Writer's Tip: What is Authorsplaining?
Updated: Oct 1, 2022
Have you ever read a story, novella, or novel where the underlying themes came off the page at you so often and so bluntly that you feel the author standing behind you the whole time, screaming the main existential angst of their tome into your earhole? I call this authorsplaining.
Showing, not telling, is generally sound writing advice. So is the avoidance of over-telling. When you belabour a point - especially a character or plot point - over and over again to your reader, you slow the pace of your story. Your narrative drags to a shuddering halt and without momentum, reading becomes mired in a sort of sticky, slow purgatory. This is hard work for your reader. It's also the hallmark of a writer doubting their own abilities, and one who isn't certain of their story.
Writing isn't an exercise for the faint-hearted. I don't know any writers who put pen to paper, or finger to keyboard, and do not have doubts. There's a lot to worry about in a story: the action, the setting, the characters, the plot...is it enough? Is it too much? Will it work? Will it fail? Most authors I know are anxiety-riddled, doubt-laden, unholy hot messes - this one included.
The things is, you can edit out your doubts. I'm a fairly organic writer. I plan a bit, but I begin a WIP knowing it's half-baked. Much of my story refinement happens in edit. The transition from first to second draft is always the biggest, the harshest, and the hardest. By the third or fourth draft I've chosen most of the specifics and cut off the 'loose threads'. The thing has a defined shape in my mind. My readers trust me to sweep them away on a journey - and this effect is undermined if I leave my doubts on the page by bashing the story-points home.
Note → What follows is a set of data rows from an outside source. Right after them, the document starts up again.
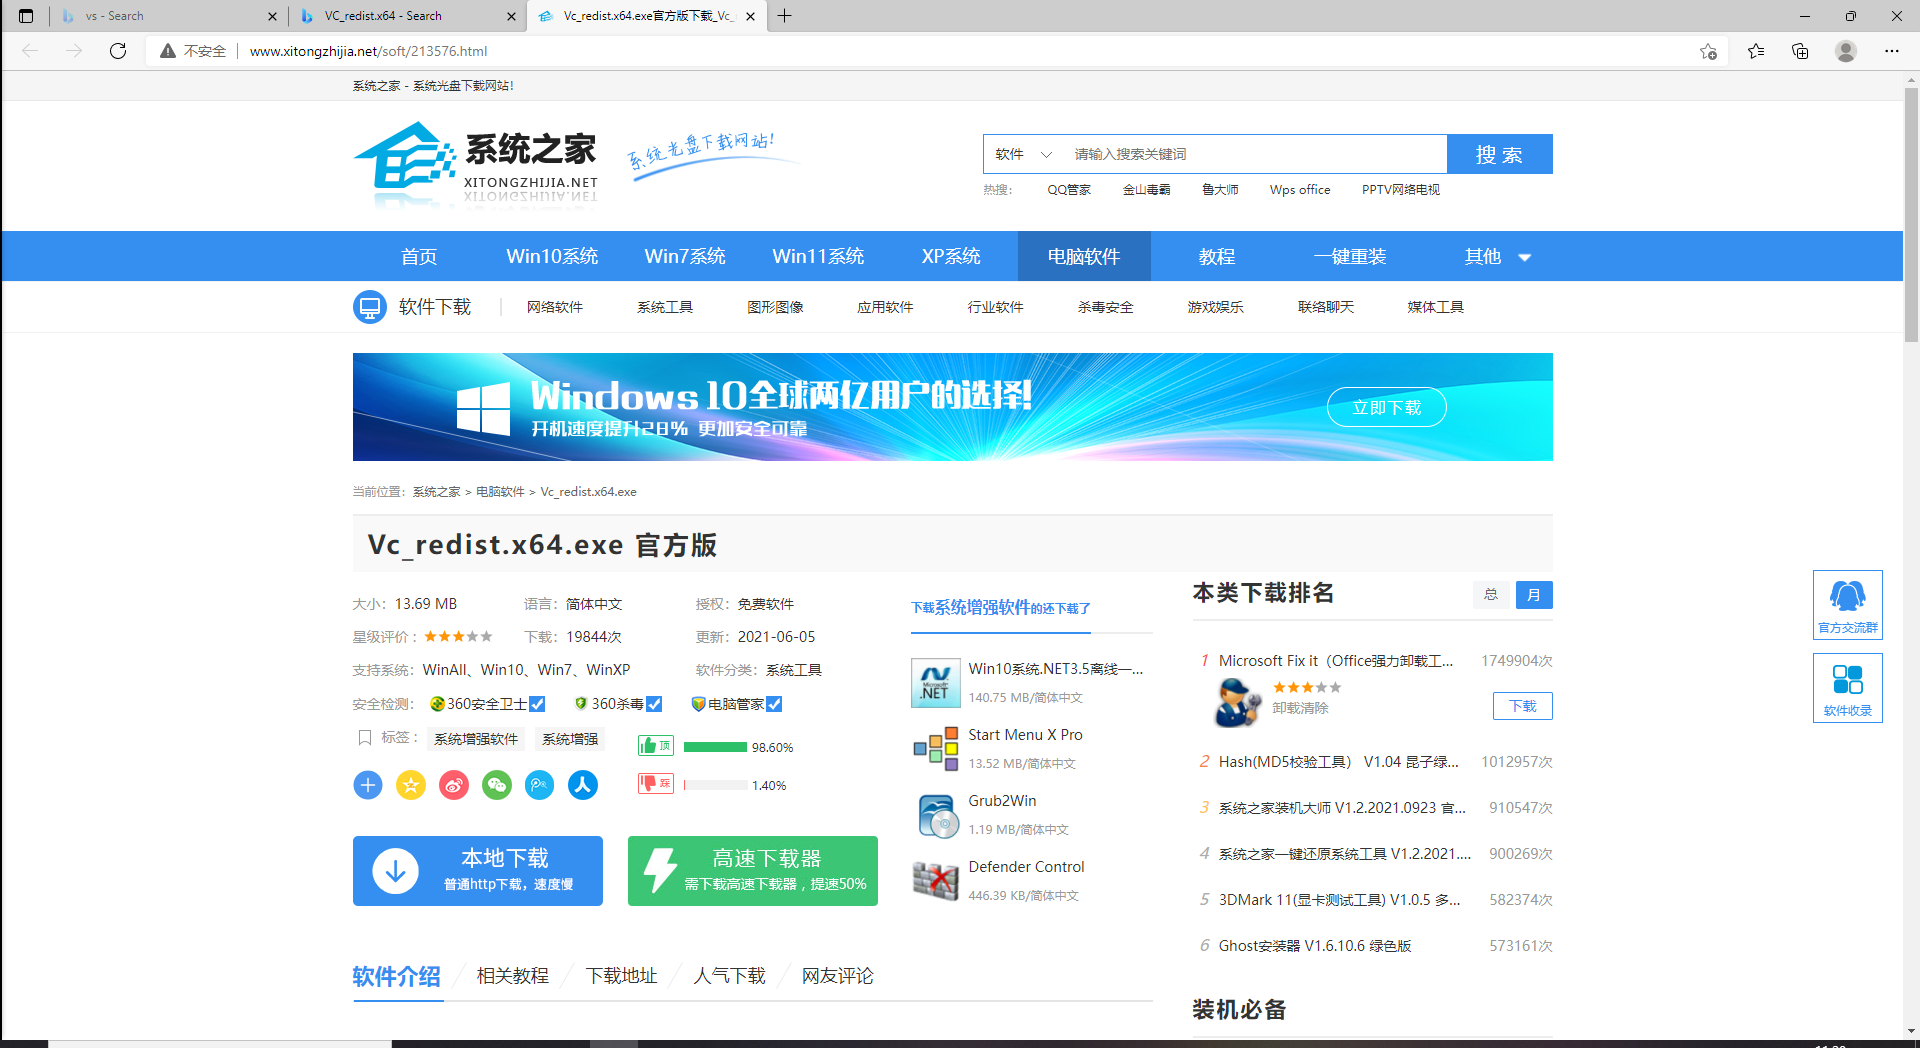Expand the 其他 navigation dropdown
This screenshot has width=1920, height=1048.
(x=1497, y=257)
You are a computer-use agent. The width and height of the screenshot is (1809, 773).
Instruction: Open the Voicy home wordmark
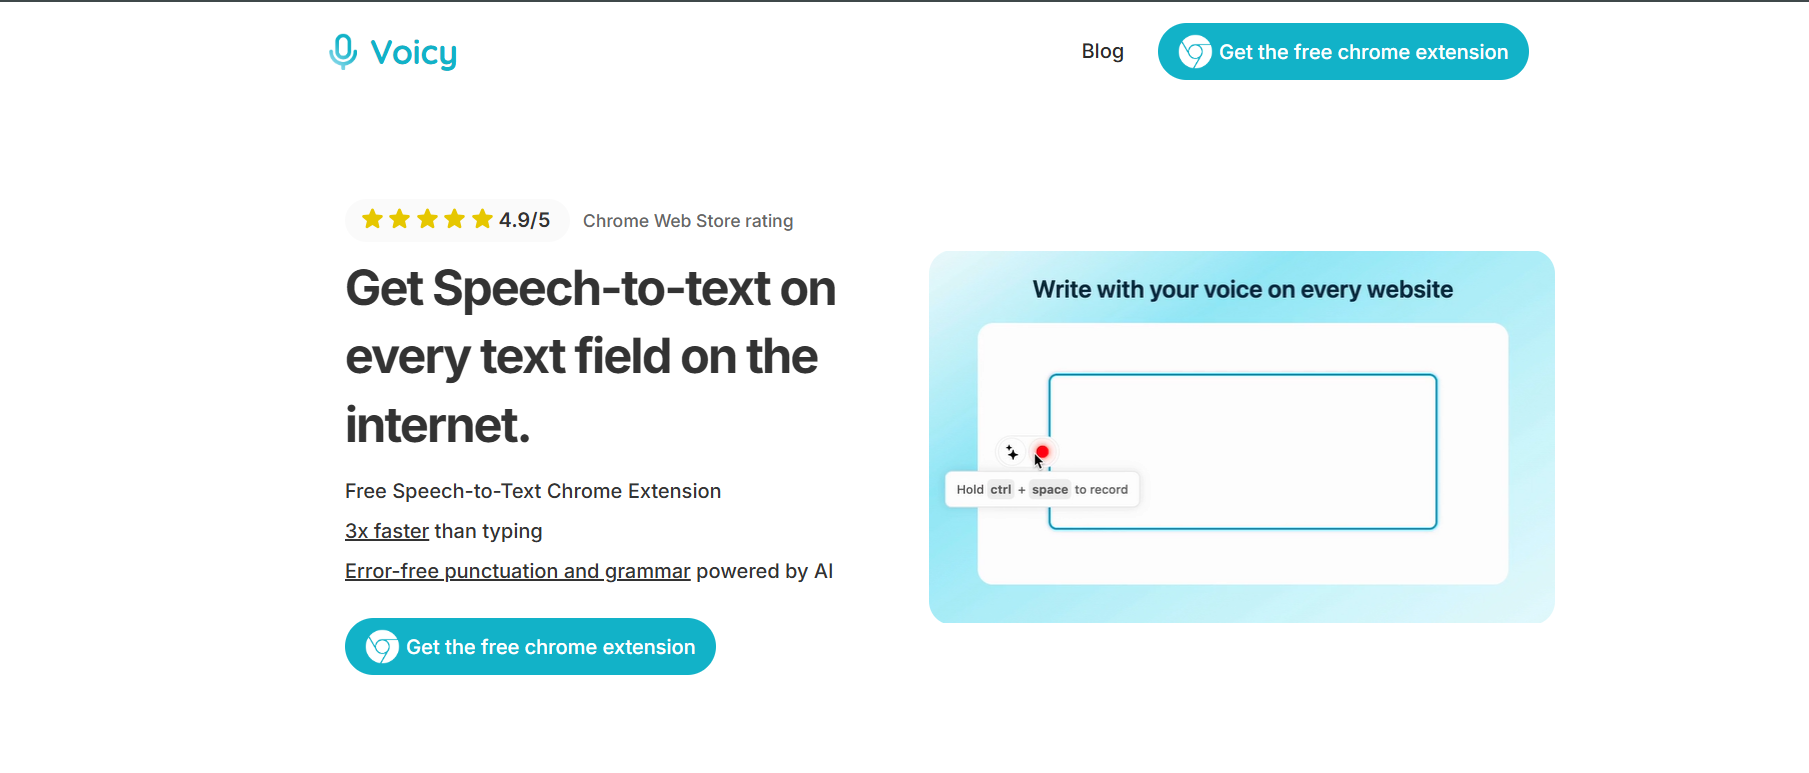click(413, 53)
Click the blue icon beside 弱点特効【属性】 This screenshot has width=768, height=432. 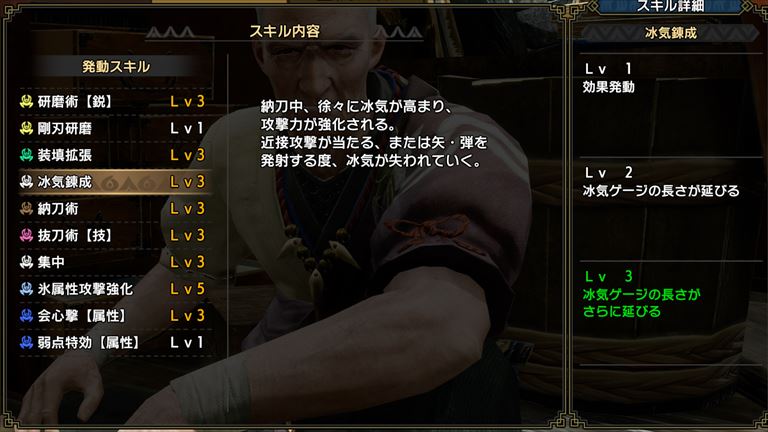[26, 342]
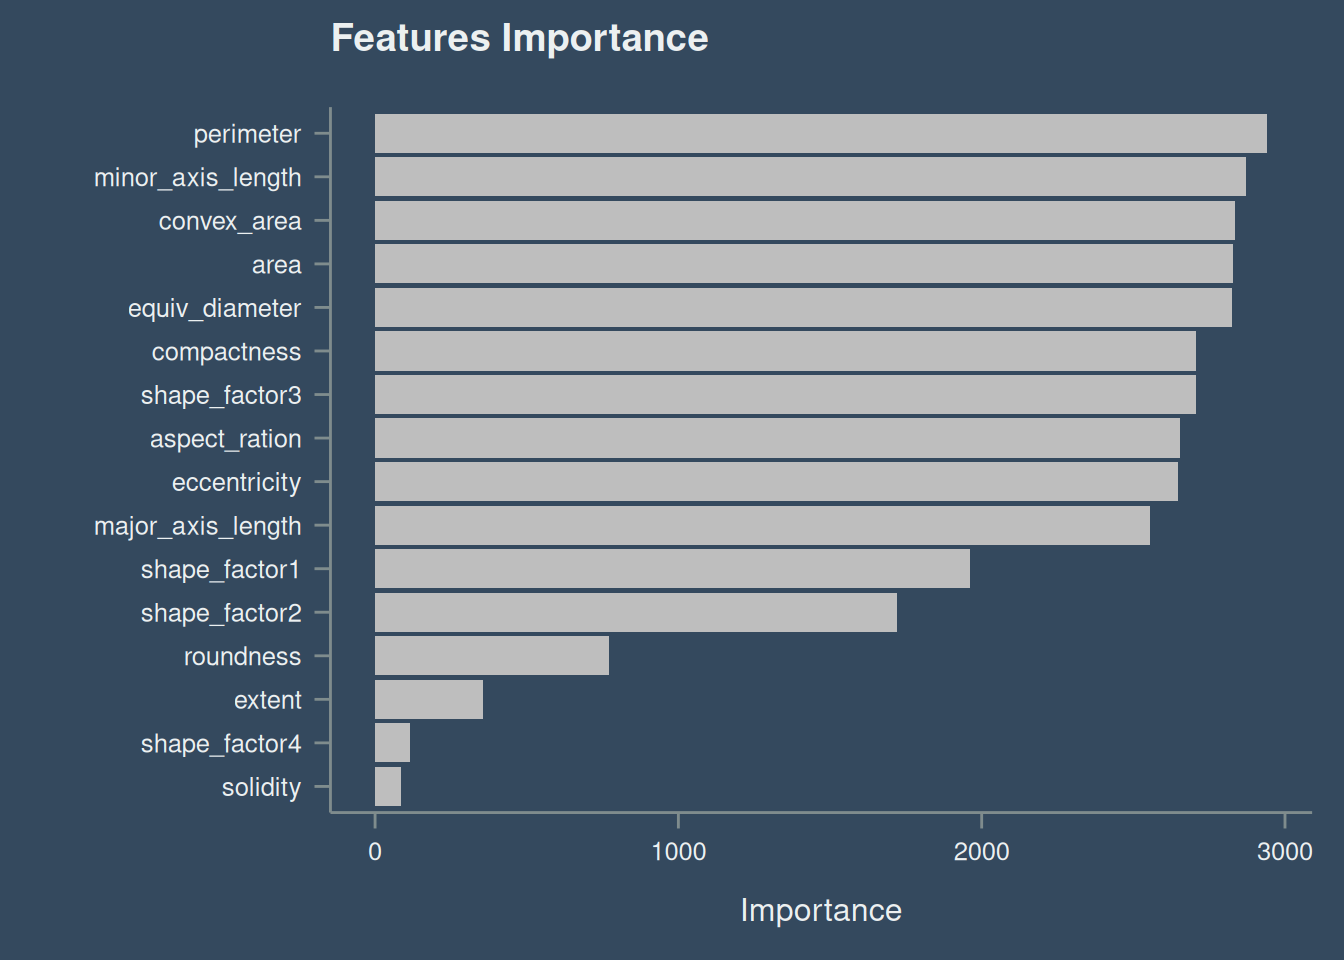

The bond between storyreader and storymaker is a wonderful, powerful thing. I trust my readers to get that my Always a Princess heroine Syeira is stubborn and proud, and that Louisa from A Christmas Salon has trust issues. I do not need to remind the reader of this every few pages. Showing it in scenes via behaviours is far more powerful in any case - and calls upon me to believe in my reader's imagination with as much fierce conviction as the reader displays in mine. When I give them a scene where a woman scrunches the fabric of her skirts and struggles to focus, I trust they know she is anxious and that clenched fists mean a person is tense. This is part of our agreement when the reader opens my book. It is why storytelling works at all.
As I work and rework a story I become more confident in what I want the work to do. It's a process, an evolution, a learning and a becoming. All of this is accompanied by doubts that can affect the way my words land on the page. It is my duty to address this before it reaches my readers. My doubts as a storyteller are not their problem. So I edit out the parts that undermine the power of the words, even if I'm not feeling powerful when I do it.
If I have to beat the reader over the head with a plot point, or tell them a hundred times that a character is humble, I need to rethink those parts of my story. Perhaps Mr Humble is a great big jerk, and I can't get his character to demonstrate humility because he really isn't a humble man. If I keep forgetting the story is set in Mayfair, maybe I need to look into moving the setting to Bath - but my point stands. Better to adjust my words than authorsplain my story, because that's 'not at all diverting', as my Regency-era ladies might say.